If any man does not submit his own heart to the leading and teaching of the Lord, he has no authority from him to teach others to do so. And for such to presume to do so, as did the Pharisees and doctors of the law, is hypocrisy, as the Lord plainly indicated. (See also Matt. 23:2-7,13.) "Unto the wicked [those who know what is right and do it not, who refuse to practise what they preach], God saith, What hast thou to do to declare my statutes, or that thou shouldest take my covenant in thy mouth, seeing thou hatest instruction and castest my words behind thee?" (Psa. 50:16,17.) Only those who, being fully consecrated to the Lord, have received the anointing of his holy spirit, are commissioned of God to preach the gospel and serve the household of faith.
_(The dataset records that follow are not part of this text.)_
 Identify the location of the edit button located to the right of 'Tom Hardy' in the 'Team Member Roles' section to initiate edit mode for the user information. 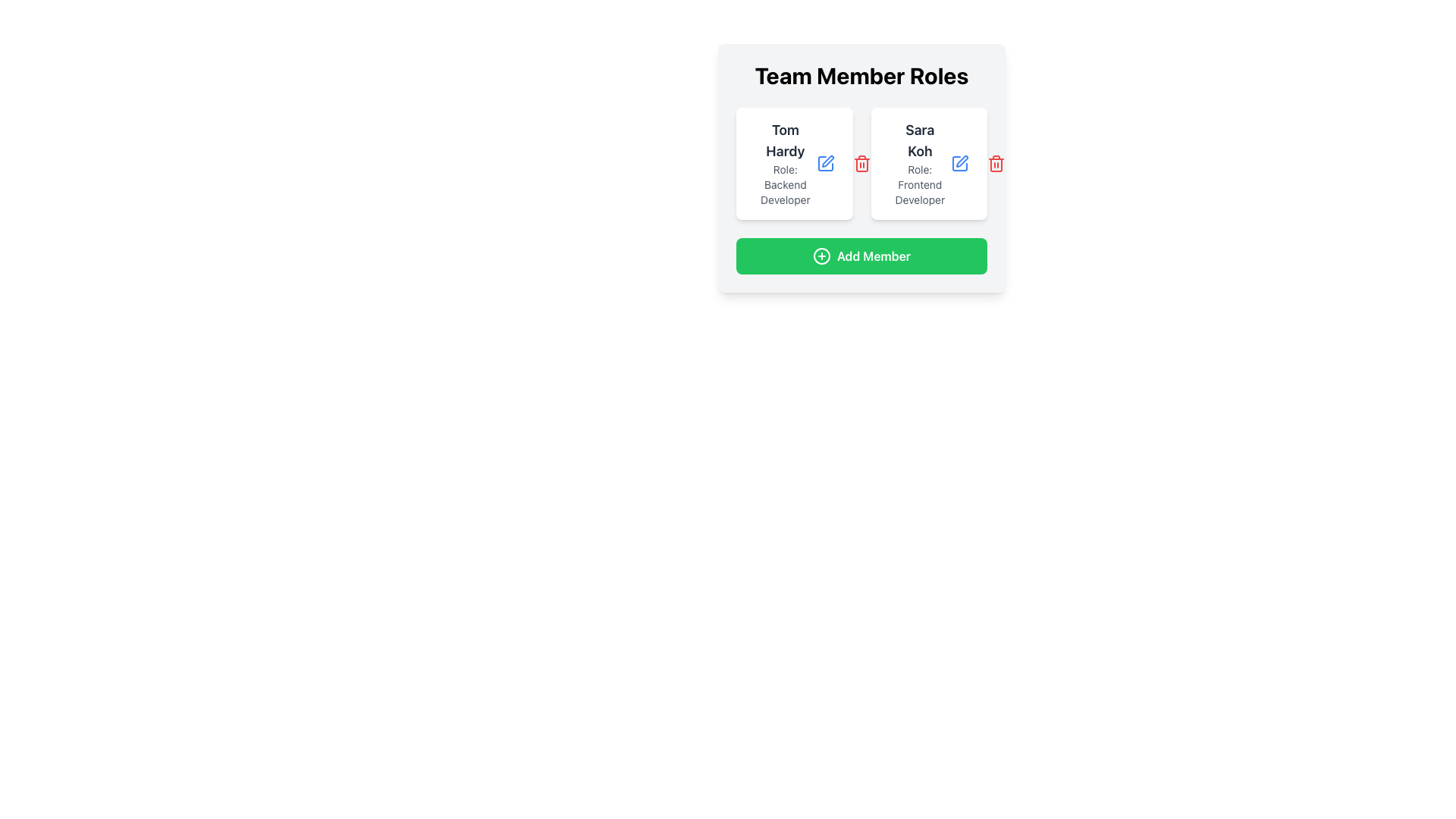
(824, 164).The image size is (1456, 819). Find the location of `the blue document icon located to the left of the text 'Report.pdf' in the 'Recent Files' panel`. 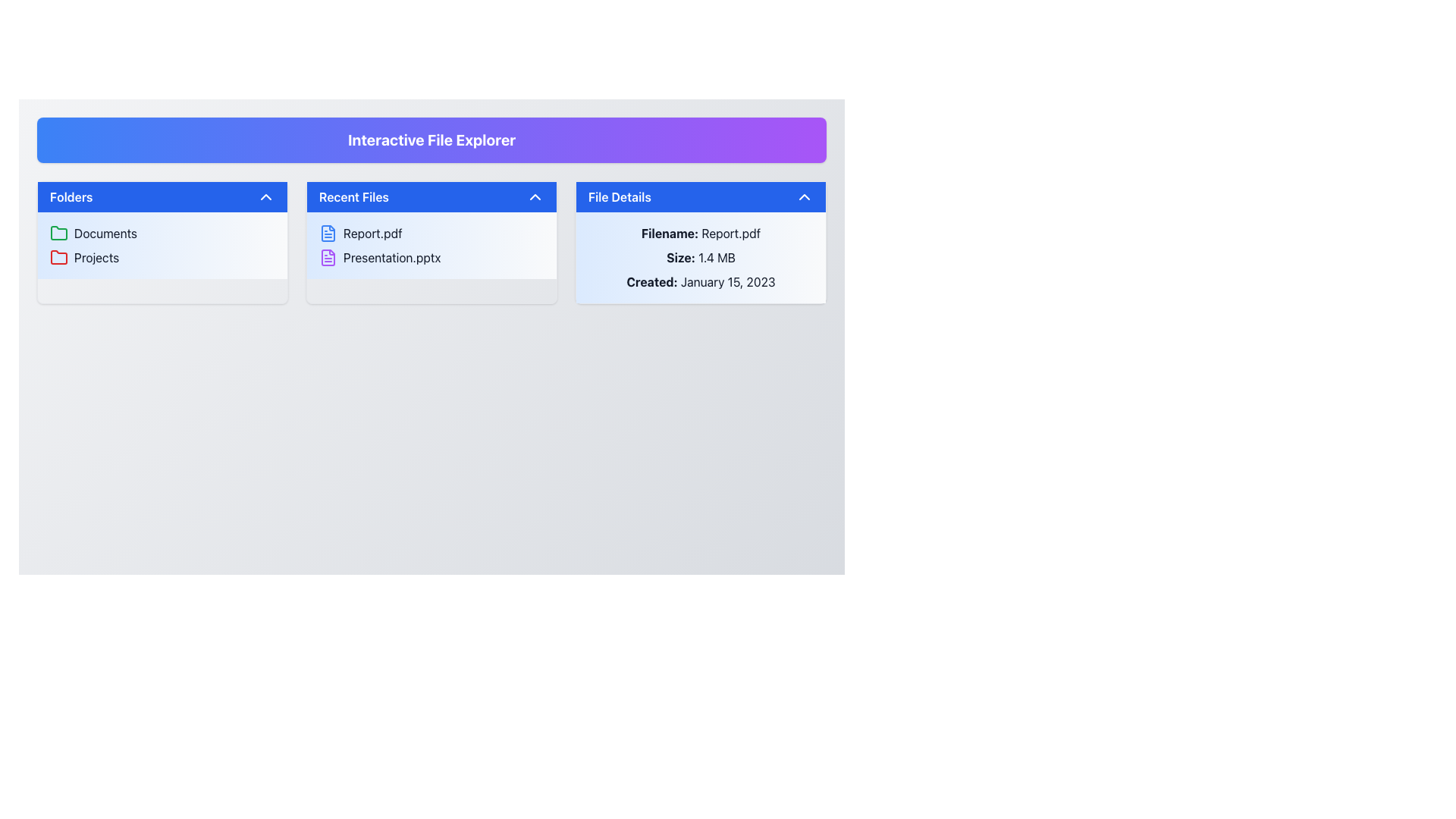

the blue document icon located to the left of the text 'Report.pdf' in the 'Recent Files' panel is located at coordinates (327, 234). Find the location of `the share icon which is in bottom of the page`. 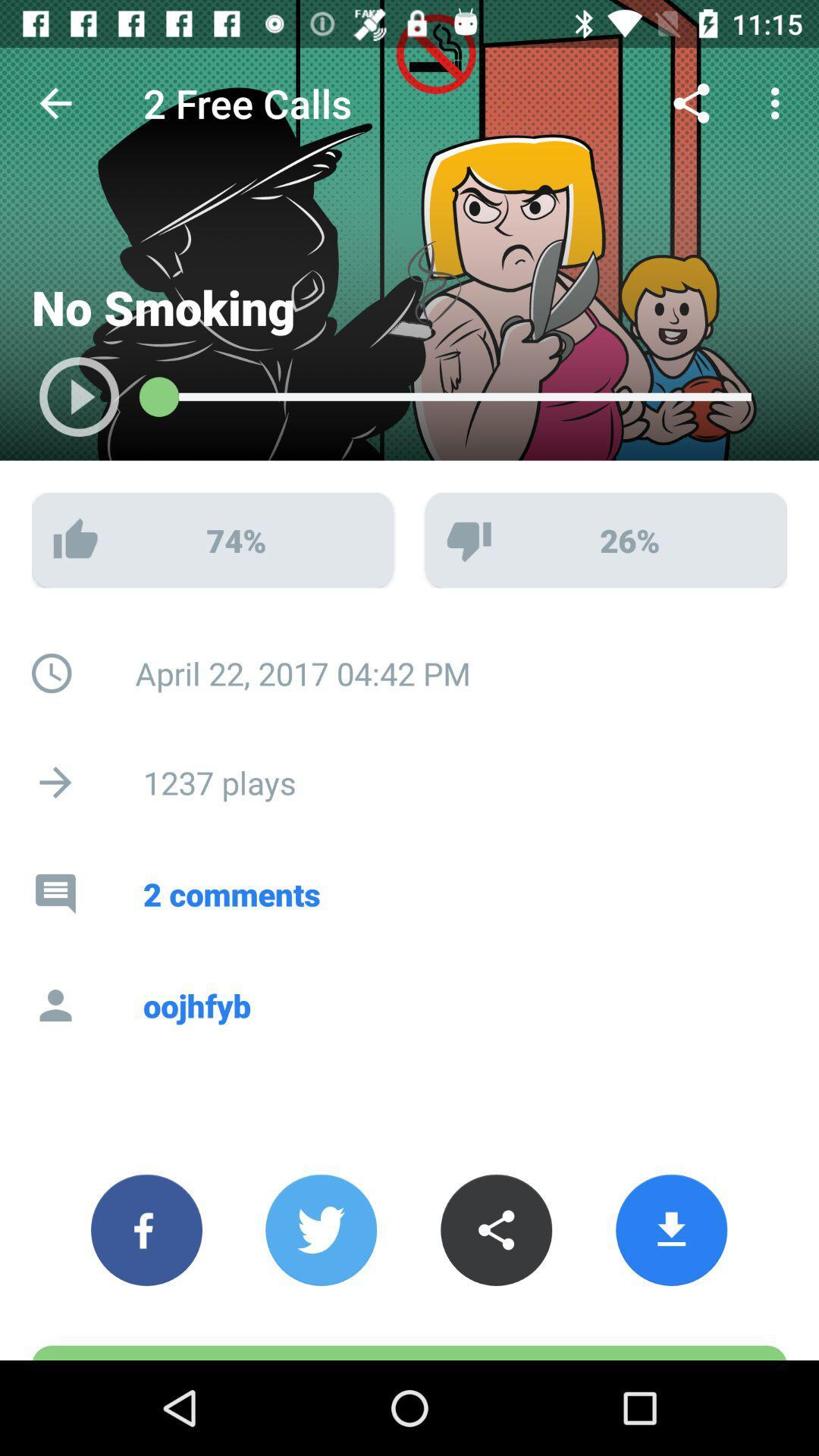

the share icon which is in bottom of the page is located at coordinates (496, 1230).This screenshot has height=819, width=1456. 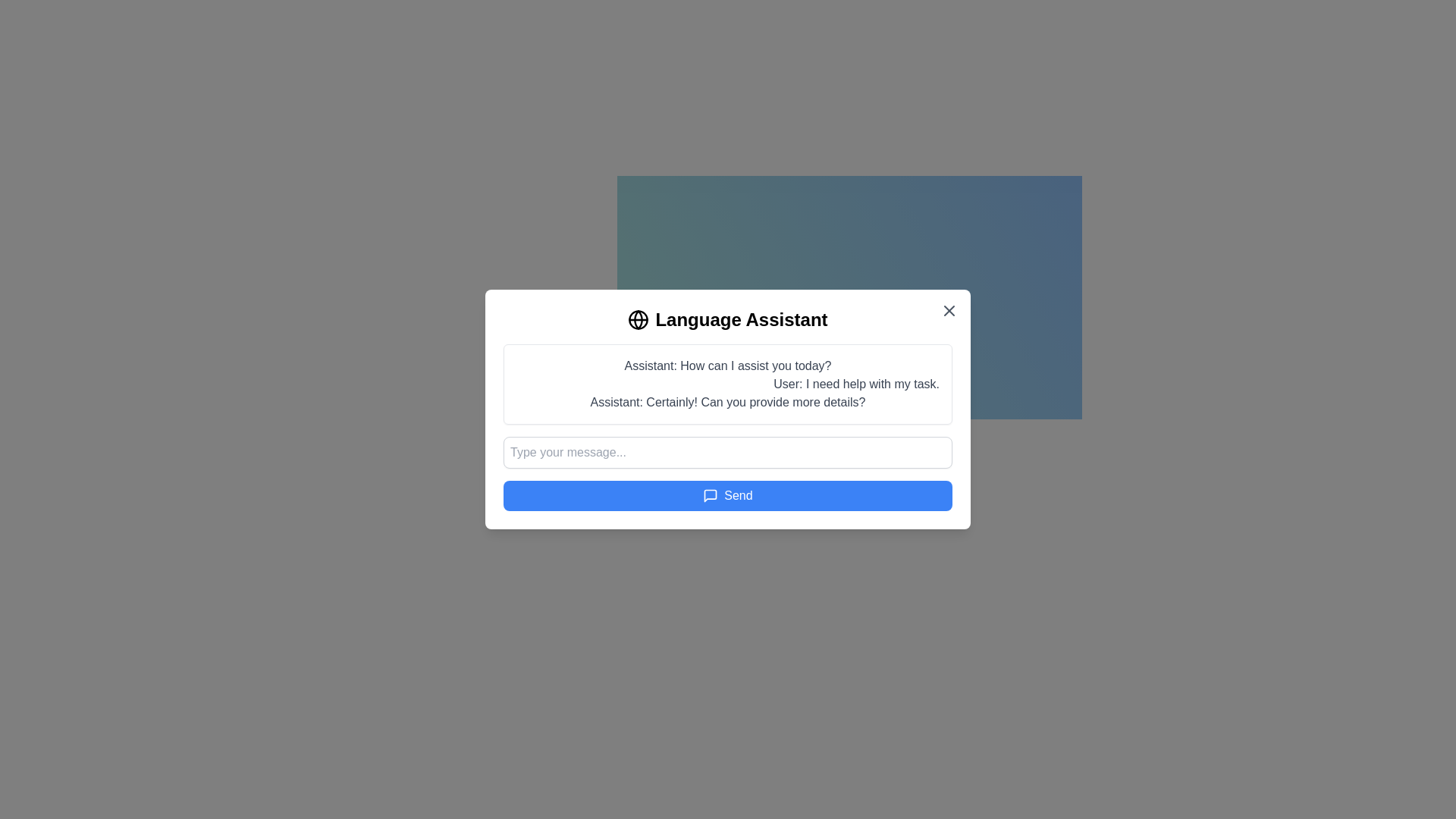 I want to click on the Close button icon, which is a small gray 'X' symbol located in the top-right corner of the modal window, so click(x=949, y=309).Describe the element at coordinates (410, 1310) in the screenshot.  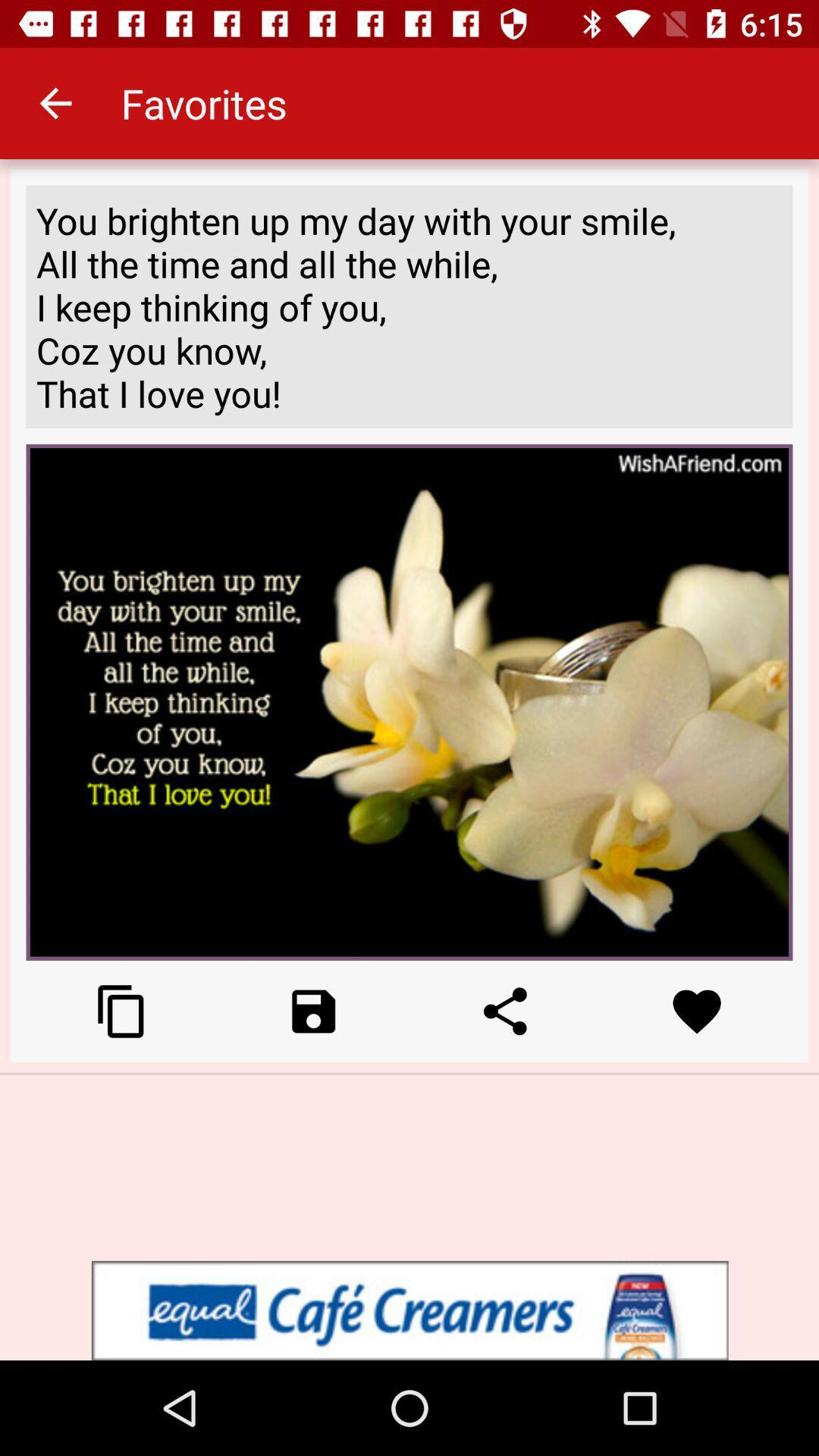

And only such as continually and faithfully submit themselves to the leading of the spirit of God, out of the old paths of sin and uncleanness, into the paths of holiness, are worthy or able to perform the skilful service of teaching and serving the Lord's household.

(3) The Lord points to the common acts and words of our daily life as the index of our hearts, saying, "A good tree bringeth not forth corrupt fruit; neither doth a corrupt tree bring forth good fruit; for every tree is known by his own fruit." So also, "A good man out of the good treasure of his heart bringeth forth that which is good; and an evil man out of the evil treasure of his heart bringeth forth that which is evil: for of the abundance of the heart his mouth speaketh."

Thus it appears that all of our words and actions in the little as well as in the great things of life testify in judgment, either for or against us, every day. With what carefulness, then, should we guard every act and word of life; and if overtaken in a fault, we should quickly repent and seek forgiveness, remembering that "If any man sin, we have an advocate," etc.—1 John 2:1,2.

(4) Our attention is called to the necessity of doing, as well as hearing, the words of the Lord. To do as the Lord indicated, signified, not an insincere outward show of righteousness (calling attention to one's own good deeds by contrasting them with the failures of others, and at the same time being blind to deeper and graver personal faults), but it signified radical and thorough reform, a digging down deep through all the rubbish of pride and conceit and laying well the foundations of a sincere and righteous character. Digging deep for a sure foundation upon which to rear such a superstructure, we find nothing solid until we come to Christ the rock. (1 Cor. 10:4; Rom. 9:33; 1 Pet. 2:7,8.) In ourselves we find no ground of stability upon which to rear our building of character and faith. Nor is there stability in anything which other men can furnish. Human resolutions and human theories are all sandy foundations which cannot insure permanence in the storms of life. But those who are rooted and grounded in Christ and built up in him—in his doctrine, his love, and his character—shall never be moved. When the floods of temptation rise and in a steady stream beat against that house, it shall not be moved; for its strength is in Christ, the solid rock upon which it is founded.

Those not thus founded in Christ will surely fall: their faith will surely be swept away; and character must necessarily suffer from the decline of faith.